** EXTRACTED MATERIAL **
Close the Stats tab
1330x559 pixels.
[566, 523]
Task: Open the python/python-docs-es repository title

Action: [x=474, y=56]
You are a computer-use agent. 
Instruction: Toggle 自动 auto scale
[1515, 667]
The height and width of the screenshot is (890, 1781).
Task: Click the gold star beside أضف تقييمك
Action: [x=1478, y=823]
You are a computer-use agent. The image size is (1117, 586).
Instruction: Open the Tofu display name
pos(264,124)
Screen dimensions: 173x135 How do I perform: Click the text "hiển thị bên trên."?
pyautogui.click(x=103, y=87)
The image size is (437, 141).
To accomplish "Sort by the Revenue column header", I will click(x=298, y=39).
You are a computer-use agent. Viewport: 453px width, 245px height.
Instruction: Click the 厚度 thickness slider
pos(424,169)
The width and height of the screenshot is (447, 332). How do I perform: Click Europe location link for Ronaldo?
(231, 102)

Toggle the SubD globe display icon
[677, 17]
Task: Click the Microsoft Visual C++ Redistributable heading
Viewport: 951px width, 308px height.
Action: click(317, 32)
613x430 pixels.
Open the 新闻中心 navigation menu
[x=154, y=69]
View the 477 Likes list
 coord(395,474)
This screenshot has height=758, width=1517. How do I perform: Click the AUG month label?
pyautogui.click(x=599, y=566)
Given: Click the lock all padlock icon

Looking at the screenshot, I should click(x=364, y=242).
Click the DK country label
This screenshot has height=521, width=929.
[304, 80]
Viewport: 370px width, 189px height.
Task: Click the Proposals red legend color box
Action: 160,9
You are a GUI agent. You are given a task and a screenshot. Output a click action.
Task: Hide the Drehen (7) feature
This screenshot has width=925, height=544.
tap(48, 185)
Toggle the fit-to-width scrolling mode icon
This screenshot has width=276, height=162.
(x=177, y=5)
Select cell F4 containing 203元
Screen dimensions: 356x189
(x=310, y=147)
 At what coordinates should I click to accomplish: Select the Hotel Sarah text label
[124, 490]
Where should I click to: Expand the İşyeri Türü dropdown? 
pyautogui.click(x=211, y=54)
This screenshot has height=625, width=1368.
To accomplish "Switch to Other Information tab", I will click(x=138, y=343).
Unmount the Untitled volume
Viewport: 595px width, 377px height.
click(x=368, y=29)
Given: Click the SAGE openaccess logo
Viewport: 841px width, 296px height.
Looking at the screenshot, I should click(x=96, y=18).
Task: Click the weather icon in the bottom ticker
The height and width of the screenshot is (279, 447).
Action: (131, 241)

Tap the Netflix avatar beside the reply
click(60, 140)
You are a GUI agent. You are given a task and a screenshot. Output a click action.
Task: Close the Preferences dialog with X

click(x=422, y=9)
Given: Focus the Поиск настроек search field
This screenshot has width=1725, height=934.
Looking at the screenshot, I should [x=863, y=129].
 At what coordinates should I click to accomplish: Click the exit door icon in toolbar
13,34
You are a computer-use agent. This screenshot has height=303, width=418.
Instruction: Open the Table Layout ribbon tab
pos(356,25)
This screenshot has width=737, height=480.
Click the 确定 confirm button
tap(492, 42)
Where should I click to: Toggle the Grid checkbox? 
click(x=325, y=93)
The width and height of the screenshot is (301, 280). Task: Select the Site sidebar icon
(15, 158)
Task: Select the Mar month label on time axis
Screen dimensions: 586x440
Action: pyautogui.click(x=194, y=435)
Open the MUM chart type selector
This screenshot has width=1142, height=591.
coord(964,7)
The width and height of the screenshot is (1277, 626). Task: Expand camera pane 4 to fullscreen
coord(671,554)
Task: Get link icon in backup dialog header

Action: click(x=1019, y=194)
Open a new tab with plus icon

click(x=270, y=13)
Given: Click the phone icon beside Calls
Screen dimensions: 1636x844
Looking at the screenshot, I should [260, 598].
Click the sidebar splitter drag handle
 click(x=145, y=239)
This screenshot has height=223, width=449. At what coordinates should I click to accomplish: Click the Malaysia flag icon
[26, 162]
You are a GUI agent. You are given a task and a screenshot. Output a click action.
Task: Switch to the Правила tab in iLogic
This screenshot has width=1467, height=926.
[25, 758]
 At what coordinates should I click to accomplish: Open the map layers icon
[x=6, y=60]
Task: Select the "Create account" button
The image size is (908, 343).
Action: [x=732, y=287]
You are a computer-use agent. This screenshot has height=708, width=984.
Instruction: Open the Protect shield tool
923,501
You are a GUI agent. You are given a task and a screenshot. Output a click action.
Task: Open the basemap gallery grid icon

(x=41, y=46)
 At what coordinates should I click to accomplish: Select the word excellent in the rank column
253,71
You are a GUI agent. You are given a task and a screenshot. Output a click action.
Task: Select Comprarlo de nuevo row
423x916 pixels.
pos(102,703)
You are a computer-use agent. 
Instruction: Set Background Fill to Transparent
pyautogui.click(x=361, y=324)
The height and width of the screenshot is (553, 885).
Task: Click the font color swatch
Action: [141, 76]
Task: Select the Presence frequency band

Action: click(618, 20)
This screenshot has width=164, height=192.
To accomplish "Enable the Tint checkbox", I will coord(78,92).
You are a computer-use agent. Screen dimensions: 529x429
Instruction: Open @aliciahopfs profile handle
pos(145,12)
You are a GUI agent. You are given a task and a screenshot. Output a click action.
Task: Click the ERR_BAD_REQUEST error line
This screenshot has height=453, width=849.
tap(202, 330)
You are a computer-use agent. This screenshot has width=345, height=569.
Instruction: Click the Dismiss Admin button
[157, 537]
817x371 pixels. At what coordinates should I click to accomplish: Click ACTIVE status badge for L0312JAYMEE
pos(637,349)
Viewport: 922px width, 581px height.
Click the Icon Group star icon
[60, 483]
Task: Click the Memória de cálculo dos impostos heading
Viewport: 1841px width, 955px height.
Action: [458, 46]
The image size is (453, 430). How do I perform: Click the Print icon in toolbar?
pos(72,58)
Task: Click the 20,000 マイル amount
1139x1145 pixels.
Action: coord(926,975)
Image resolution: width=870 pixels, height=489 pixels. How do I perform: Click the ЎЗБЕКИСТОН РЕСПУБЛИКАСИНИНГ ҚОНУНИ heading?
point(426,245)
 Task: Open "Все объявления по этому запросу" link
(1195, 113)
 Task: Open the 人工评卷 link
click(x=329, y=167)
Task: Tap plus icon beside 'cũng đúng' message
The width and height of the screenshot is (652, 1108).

** ASSIGNED TASK **
Please transcribe each of the entries, exactly as written.

** SOLUTION FOR THIS TASK **
Close the Stats tab
1330x559 pixels.
[566, 523]
Task: Open the python/python-docs-es repository title

Action: [x=474, y=56]
You are a computer-use agent. 
Instruction: Toggle 自动 auto scale
[1515, 667]
The height and width of the screenshot is (890, 1781).
Task: Click the gold star beside أضف تقييمك
Action: [x=1478, y=823]
You are a computer-use agent. The image size is (1117, 586).
Instruction: Open the Tofu display name
pos(264,124)
Screen dimensions: 173x135 How do I perform: Click the text "hiển thị bên trên."?
pyautogui.click(x=103, y=87)
The image size is (437, 141).
To accomplish "Sort by the Revenue column header", I will click(x=298, y=39).
You are a computer-use agent. Viewport: 453px width, 245px height.
Instruction: Click the 厚度 thickness slider
pos(424,169)
The width and height of the screenshot is (447, 332). How do I perform: Click Europe location link for Ronaldo?
(231, 102)

Toggle the SubD globe display icon
[677, 17]
Task: Click the Microsoft Visual C++ Redistributable heading
Viewport: 951px width, 308px height.
Action: click(317, 32)
613x430 pixels.
Open the 新闻中心 navigation menu
[x=154, y=69]
View the 477 Likes list
 coord(395,474)
This screenshot has height=758, width=1517. How do I perform: Click the AUG month label?
pyautogui.click(x=599, y=566)
Given: Click the lock all padlock icon

Looking at the screenshot, I should click(x=364, y=242).
Click the DK country label
This screenshot has height=521, width=929.
[304, 80]
Viewport: 370px width, 189px height.
Task: Click the Proposals red legend color box
Action: 160,9
You are a GUI agent. You are given a task and a screenshot. Output a click action.
Task: Hide the Drehen (7) feature
This screenshot has width=925, height=544.
tap(48, 185)
Toggle the fit-to-width scrolling mode icon
This screenshot has width=276, height=162.
(x=177, y=5)
Select cell F4 containing 203元
Screen dimensions: 356x189
(x=310, y=147)
 At what coordinates should I click to accomplish: Select the Hotel Sarah text label
[124, 490]
Where should I click to: Expand the İşyeri Türü dropdown? 
pyautogui.click(x=211, y=54)
This screenshot has height=625, width=1368.
To accomplish "Switch to Other Information tab", I will click(x=138, y=343).
Unmount the Untitled volume
Viewport: 595px width, 377px height.
click(x=368, y=29)
Given: Click the SAGE openaccess logo
Viewport: 841px width, 296px height.
Looking at the screenshot, I should click(x=96, y=18).
Task: Click the weather icon in the bottom ticker
The height and width of the screenshot is (279, 447).
Action: (131, 241)

Tap the Netflix avatar beside the reply
click(60, 140)
You are a GUI agent. You are given a task and a screenshot. Output a click action.
Task: Close the Preferences dialog with X

click(x=422, y=9)
Given: Focus the Поиск настроек search field
This screenshot has width=1725, height=934.
Looking at the screenshot, I should [x=863, y=129].
 At what coordinates should I click to accomplish: Click the exit door icon in toolbar
13,34
You are a computer-use agent. This screenshot has height=303, width=418.
Instruction: Open the Table Layout ribbon tab
pos(356,25)
This screenshot has width=737, height=480.
Click the 确定 confirm button
tap(492, 42)
Where should I click to: Toggle the Grid checkbox? 
click(x=325, y=93)
The width and height of the screenshot is (301, 280). Task: Select the Site sidebar icon
(15, 158)
Task: Select the Mar month label on time axis
Screen dimensions: 586x440
Action: pyautogui.click(x=194, y=435)
Open the MUM chart type selector
This screenshot has width=1142, height=591.
coord(964,7)
The width and height of the screenshot is (1277, 626). Task: Expand camera pane 4 to fullscreen
coord(671,554)
Task: Get link icon in backup dialog header

Action: click(x=1019, y=194)
Open a new tab with plus icon

click(x=270, y=13)
Given: Click the phone icon beside Calls
Screen dimensions: 1636x844
Looking at the screenshot, I should [260, 598].
Click the sidebar splitter drag handle
 click(x=145, y=239)
This screenshot has height=223, width=449. At what coordinates should I click to accomplish: Click the Malaysia flag icon
[26, 162]
You are a GUI agent. You are given a task and a screenshot. Output a click action.
Task: Switch to the Правила tab in iLogic
This screenshot has width=1467, height=926.
[25, 758]
 At what coordinates should I click to accomplish: Open the map layers icon
[x=6, y=60]
Task: Select the "Create account" button
The image size is (908, 343).
Action: [x=732, y=287]
You are a computer-use agent. This screenshot has height=708, width=984.
Instruction: Open the Protect shield tool
923,501
You are a GUI agent. You are given a task and a screenshot. Output a click action.
Task: Open the basemap gallery grid icon

(x=41, y=46)
 At what coordinates should I click to accomplish: Select the word excellent in the rank column
253,71
You are a GUI agent. You are given a task and a screenshot. Output a click action.
Task: Select Comprarlo de nuevo row
423x916 pixels.
pos(102,703)
You are a computer-use agent. 
Instruction: Set Background Fill to Transparent
pyautogui.click(x=361, y=324)
The height and width of the screenshot is (553, 885).
Task: Click the font color swatch
Action: [141, 76]
Task: Select the Presence frequency band

Action: click(618, 20)
This screenshot has width=164, height=192.
To accomplish "Enable the Tint checkbox", I will coord(78,92).
You are a computer-use agent. Screen dimensions: 529x429
Instruction: Open @aliciahopfs profile handle
pos(145,12)
You are a GUI agent. You are given a task and a screenshot. Output a click action.
Task: Click the ERR_BAD_REQUEST error line
This screenshot has height=453, width=849.
tap(202, 330)
You are a computer-use agent. This screenshot has width=345, height=569.
Instruction: Click the Dismiss Admin button
[157, 537]
817x371 pixels. At what coordinates should I click to accomplish: Click ACTIVE status badge for L0312JAYMEE
pos(637,349)
Viewport: 922px width, 581px height.
Click the Icon Group star icon
[60, 483]
Task: Click the Memória de cálculo dos impostos heading
Viewport: 1841px width, 955px height.
Action: [458, 46]
The image size is (453, 430). How do I perform: Click the Print icon in toolbar?
pos(72,58)
Task: Click the 20,000 マイル amount
1139x1145 pixels.
Action: coord(926,975)
Image resolution: width=870 pixels, height=489 pixels. How do I perform: Click the ЎЗБЕКИСТОН РЕСПУБЛИКАСИНИНГ ҚОНУНИ heading?
point(426,245)
 Task: Open "Все объявления по этому запросу" link
(1195, 113)
 Task: Open the 人工评卷 link
click(x=329, y=167)
Task: Tap plus icon beside 'cũng đúng' message
The width and height of the screenshot is (652, 1108).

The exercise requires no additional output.